I get it. Kyrie Irving is a star, and wants to be the guy for a team. He doesn’t want to live in the shadow of LeBron James. But by doing so, Irving is also saying he doesn’t want to play in the Finals every year, and depending on where he lands, also doesn’t want to play in the playoffs every year. It’s fair to say that Irving has elevated to his current superstar status because of James. Because of James, the NBA has seen that Irving can go one-on-one with two-time MVP Steph Curry and win, hit clutch shots in meaningful games, and finish at the rim better than any player in the league.

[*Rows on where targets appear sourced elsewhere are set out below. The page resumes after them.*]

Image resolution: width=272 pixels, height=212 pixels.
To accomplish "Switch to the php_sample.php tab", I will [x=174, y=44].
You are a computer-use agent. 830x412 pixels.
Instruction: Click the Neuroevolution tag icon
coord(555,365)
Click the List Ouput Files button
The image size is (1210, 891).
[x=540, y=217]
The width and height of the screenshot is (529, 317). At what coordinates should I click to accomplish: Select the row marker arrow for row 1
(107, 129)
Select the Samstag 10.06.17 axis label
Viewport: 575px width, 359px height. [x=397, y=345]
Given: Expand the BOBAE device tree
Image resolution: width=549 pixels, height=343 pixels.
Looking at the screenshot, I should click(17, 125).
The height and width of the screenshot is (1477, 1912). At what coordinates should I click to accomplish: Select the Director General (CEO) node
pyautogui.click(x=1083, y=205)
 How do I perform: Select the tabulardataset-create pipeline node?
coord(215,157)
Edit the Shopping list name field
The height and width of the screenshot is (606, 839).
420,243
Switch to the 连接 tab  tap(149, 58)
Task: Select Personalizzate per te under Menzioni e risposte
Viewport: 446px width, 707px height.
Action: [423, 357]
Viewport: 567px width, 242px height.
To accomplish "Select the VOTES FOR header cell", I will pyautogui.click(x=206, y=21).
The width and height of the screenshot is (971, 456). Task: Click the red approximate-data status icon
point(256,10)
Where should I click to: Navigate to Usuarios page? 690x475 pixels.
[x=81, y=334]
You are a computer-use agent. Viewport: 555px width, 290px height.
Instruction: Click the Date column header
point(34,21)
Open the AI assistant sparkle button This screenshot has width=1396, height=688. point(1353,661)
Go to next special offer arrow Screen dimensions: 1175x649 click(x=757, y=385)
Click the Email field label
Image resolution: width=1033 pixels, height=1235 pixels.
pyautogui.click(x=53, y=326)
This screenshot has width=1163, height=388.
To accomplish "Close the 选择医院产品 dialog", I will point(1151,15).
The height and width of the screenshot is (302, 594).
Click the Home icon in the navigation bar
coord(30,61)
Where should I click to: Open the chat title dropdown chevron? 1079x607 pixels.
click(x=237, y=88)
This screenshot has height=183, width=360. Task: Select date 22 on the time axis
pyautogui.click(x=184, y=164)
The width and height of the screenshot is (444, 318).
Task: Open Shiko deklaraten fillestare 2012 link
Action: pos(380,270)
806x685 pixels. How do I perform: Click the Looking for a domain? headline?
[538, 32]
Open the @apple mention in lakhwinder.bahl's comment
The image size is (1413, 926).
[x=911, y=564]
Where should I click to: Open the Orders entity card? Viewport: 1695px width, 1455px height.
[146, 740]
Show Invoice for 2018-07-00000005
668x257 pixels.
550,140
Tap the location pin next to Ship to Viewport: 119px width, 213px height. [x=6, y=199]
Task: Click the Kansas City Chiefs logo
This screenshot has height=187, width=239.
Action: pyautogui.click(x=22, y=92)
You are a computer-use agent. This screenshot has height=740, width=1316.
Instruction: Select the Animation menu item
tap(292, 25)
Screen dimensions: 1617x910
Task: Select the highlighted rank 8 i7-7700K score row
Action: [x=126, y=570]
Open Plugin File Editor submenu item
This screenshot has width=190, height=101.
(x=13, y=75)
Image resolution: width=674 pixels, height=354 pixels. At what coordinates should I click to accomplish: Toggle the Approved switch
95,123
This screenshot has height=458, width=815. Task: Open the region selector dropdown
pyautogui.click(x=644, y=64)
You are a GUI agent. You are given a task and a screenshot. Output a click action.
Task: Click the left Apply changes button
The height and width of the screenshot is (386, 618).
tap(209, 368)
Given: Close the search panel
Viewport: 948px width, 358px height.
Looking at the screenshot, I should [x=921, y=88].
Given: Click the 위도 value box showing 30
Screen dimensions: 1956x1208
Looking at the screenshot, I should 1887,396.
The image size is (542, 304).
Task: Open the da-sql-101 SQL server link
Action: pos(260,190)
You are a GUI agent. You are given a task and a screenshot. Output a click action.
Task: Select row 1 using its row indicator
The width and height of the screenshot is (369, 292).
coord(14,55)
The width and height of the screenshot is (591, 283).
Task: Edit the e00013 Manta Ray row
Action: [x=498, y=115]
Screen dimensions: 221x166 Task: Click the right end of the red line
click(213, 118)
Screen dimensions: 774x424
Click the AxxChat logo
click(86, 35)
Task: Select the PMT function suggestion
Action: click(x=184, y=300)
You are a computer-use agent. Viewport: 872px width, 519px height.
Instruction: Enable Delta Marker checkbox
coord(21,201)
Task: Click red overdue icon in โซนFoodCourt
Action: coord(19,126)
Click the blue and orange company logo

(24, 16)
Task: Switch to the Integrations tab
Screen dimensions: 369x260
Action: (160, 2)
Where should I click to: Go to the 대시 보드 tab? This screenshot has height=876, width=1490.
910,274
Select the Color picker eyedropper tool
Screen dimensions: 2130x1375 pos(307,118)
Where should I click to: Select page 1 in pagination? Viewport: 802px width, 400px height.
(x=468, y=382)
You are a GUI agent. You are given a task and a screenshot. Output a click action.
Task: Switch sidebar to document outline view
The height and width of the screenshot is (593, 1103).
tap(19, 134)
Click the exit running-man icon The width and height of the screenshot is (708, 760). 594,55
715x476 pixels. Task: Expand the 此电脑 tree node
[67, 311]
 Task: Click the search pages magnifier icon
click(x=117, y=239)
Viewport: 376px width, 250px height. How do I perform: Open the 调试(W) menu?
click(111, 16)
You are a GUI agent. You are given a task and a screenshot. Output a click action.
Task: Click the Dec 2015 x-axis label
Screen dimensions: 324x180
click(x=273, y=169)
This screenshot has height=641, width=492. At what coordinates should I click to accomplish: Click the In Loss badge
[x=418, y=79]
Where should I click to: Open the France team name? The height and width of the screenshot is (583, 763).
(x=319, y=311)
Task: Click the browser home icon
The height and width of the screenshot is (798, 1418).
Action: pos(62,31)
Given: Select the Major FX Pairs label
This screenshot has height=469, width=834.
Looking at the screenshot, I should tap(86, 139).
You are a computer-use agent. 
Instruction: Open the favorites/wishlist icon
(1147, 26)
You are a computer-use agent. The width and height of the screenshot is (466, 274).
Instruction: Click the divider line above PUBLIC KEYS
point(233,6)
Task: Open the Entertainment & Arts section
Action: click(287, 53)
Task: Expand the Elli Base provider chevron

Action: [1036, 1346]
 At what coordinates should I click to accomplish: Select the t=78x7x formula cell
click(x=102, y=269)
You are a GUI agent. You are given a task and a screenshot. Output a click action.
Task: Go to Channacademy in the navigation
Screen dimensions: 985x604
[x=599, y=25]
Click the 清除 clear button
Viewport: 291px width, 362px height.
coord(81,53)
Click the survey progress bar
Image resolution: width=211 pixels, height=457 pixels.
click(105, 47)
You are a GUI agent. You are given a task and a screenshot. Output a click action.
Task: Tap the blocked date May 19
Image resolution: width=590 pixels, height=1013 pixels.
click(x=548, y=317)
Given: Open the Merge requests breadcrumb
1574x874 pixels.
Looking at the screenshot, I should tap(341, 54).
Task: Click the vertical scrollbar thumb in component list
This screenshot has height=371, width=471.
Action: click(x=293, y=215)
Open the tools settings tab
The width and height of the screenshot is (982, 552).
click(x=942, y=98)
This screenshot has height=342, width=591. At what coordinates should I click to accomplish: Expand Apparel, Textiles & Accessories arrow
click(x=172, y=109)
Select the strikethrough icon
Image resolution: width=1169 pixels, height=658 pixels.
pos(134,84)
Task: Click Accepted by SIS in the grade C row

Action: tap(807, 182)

Here’s Kyrie near the Larry O’Brien Trophy for quite possibly the last time in his career (Mike Cardew, TNS)

In the three seasons he’s played alongside James, Irving has never been guarded by the opposition’s best player, nor has he had to guard the opposition’s best player. Irving’s dribble-and-iso-heavy game benefits with James on the floor. When James hasn’t played the past three years, the Cavs have gone 4-13 led by Irving, and when James is off the court and Irving is on the court, the Cavs have been outscored by 94 points in 2,000 minutes (-1.7 points per 48 minutes). Last season, the Cavs only scored 103.1 points per 100 possessions with Irving and no James, which rose to 117.5 points per 100 possession with James.

The Cavs needed James more than they needed Irving. With James on the court, Irving gets more open shots, can drive to the rim with more ease, and doesn’t have to worry about playing defense because James makes up for everyone’s defensive shortcomings. Irving is guaranteed to play on national television into mid-June, you know, because James’s teams always make the Finals. In turn, this guarantees Irving exposure that he would not receive on his own team, which brings in more endorsement money and bigger shoe contracts.

In a recent report by ESPN’s Adrian Wojnarowski, the Spurs, LA Clippers, Phoenix Suns, Timberwolves, Knicks, and Heat have already made the Cavs offers for Irving. None of those teams have any true assets that can help the Cavs win if they part ways with Irving, especially with a looming LeBron James free agency on the horizon after next season. Cleveland shouldn’t force any moves. They need to be blown away by any team’s offer if they’re willing to sacrifice a possible fourth straight trip to the NBA Finals, and the continued services of the city’s hero, LeBron James.

For Kyrie Irving, he’s going to look back on this situation if and when he’s traded and realize he was in the wrong. Don’t get me wrong, I’m pro-player mobility. I have no problem with athletes signing wherever they want for however much they want. But in this instance, Irving is in the wrong for wanting to leave the best player in the world (and the best player of all-time, but that argument is for a different day). Irving is giving up consistent media exposure and an easier life on the court for personal reasons that stem from not wanting to work with smarter and more talented people.

So go ahead Kyrie, go be “the guy” for your own team. I hope you enjoy your off-season starting in April, because you’ll never play in June again.